Dilmaghani is not the only trader venturing into oil as geopolitical issues escalate and cause futures to soar. With Iran’s recent attack on Israel boosting oil prices by over $6 a barrel in just one week, retail investors are flocking to oil-linked products in droves.

The Rush For Oil

Notably, the United States Oil Fund, the largest exchange-traded product tracking the price of oil, experienced a flood of activity this week. The volumes were at their highest since Russia’s invasion of Ukraine in 2022.

On the other hand, the Micro WTI futures of CME Group, which are traded on retail investment sites, posted their highest daily volume since January. The company’s weekly options, used by traders to hedge short-term risk in prices, saw open interest leap to a record of almost 80,000 contracts this week.

While this influx brings much-needed liquidity into a futures market that has seen commercial players take a backseat, it also threatens to fuel further volatility.

Potential Risks

Quick-profit seeking traders who pop in and out of the market during major world events have had a significant influence on oil prices in recent years. For instance, in 2020, a massive influx of retail investors into the market led to US oil prices briefly turning negative as demand worries sent prices spiralling lower.

“The increase in USO volumes this week coincides with higher-than-usual crude oil volatility,” says John Love, CEO of USCF Investments, the company that manages USO.

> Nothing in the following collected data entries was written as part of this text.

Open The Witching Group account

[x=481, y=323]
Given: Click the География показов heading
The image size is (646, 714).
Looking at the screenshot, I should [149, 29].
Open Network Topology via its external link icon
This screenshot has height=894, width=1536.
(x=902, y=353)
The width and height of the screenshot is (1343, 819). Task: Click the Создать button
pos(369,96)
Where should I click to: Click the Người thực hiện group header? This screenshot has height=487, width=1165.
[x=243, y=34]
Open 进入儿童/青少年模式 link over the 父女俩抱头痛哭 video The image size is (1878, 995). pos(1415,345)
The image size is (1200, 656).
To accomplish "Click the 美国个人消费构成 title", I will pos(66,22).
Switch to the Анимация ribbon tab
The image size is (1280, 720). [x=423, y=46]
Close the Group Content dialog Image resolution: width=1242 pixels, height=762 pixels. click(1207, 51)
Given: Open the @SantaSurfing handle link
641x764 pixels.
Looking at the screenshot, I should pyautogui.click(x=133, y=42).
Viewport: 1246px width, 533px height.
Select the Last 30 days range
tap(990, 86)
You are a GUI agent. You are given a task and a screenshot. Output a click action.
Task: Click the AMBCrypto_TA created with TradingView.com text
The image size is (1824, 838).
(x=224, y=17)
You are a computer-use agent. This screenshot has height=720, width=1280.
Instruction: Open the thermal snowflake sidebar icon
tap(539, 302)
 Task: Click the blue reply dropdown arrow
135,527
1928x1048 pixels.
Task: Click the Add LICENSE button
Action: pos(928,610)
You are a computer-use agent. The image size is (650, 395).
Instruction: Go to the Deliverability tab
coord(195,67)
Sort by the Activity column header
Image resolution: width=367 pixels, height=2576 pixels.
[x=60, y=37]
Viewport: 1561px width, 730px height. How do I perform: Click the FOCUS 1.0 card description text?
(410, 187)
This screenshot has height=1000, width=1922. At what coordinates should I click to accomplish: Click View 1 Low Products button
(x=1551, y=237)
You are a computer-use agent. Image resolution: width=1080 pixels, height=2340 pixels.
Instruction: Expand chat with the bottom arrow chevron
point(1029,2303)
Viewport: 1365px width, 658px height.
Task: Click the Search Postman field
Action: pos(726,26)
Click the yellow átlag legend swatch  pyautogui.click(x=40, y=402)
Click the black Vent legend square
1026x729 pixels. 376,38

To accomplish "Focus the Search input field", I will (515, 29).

One measure of this volatility soared this week to its highest level in two years, creating potential risks for more traditional traders. Retail investors rushing into the market due to escalating geopolitical tensions are helping to drive prices higher than fundamentals justify. If the conflict in the Middle East doesn’t actually impact crude supplies, the market could nosedive, warns energy specialist Scott Shelton of TC ICAP.

However, this doesn’t concern Dilmaghani, who follows one simple rule: “I do not hold anything overnight.”

  • Key Points:
  • Escalating geopolitical tensions have caused a surge in oil prices, attracting day traders and retail investors.
  • Increased trading activity brings liquidity to the futures market but threatens to fuel more volatility.
  • Investors need to tread cautiously as prices may tank if Middle East conflicts do not impact crude supplies.

Overall, the oil market’s current state offers both opportunities and risks. As always, traders and investors must navigate this complex landscape carefully, understanding the potential implications of their decisions.